Introduction

Welcome to Practical 1, an introduction to using R and JAGS. In this practical we’ll

Learn some basic functions of R
Learn some time series basics in R
Learn how to fit some simple statistical models in JAGS and R

You should follow and run the commands shown in the grey boxes. At various points you will see a horizontal line in the text which indicates a question you should try to answer, like this:

Exercise X
What words does the following command print to the console?

print("Hello World")

If you are a confident R user, you might want to skip some questions: that’s fine, we’d you to get as much as possible out of the course, rather than completing every last thing.

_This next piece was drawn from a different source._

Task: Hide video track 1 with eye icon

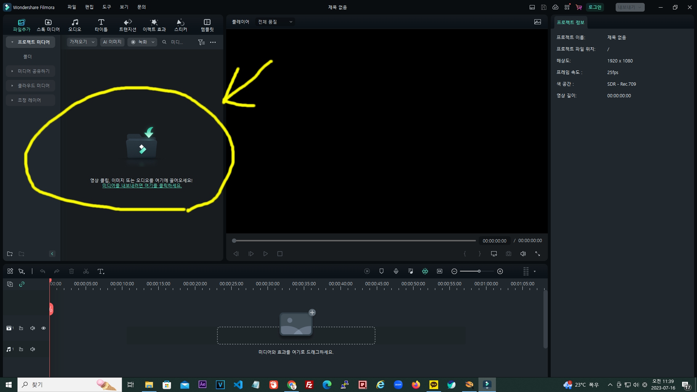Action: click(44, 328)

If you get stuck, please get our attention and we will try to help! There aren’t prepared answers to all of these questions so keep you own record as you go. At the end of the practical are harder questions which you can attempt if you get through all of the material. If you find any mistakes in the document please let us know.

You can run the code from these practicals by loading up the .Rmd file in the same directory in Rstudio. This is an R markdown document containing all the text. Feel free to add in your own answers, or edit the text to give yourself extra notes. You can also run the code directly by highlighting the relevant code and clicking Run.

Getting started with R

R is an open-source object oriented language for doing statistics. All the data you load in, the internal functions and any functions you write are objects with attributes. We’ll get a feel for what this means as we go along.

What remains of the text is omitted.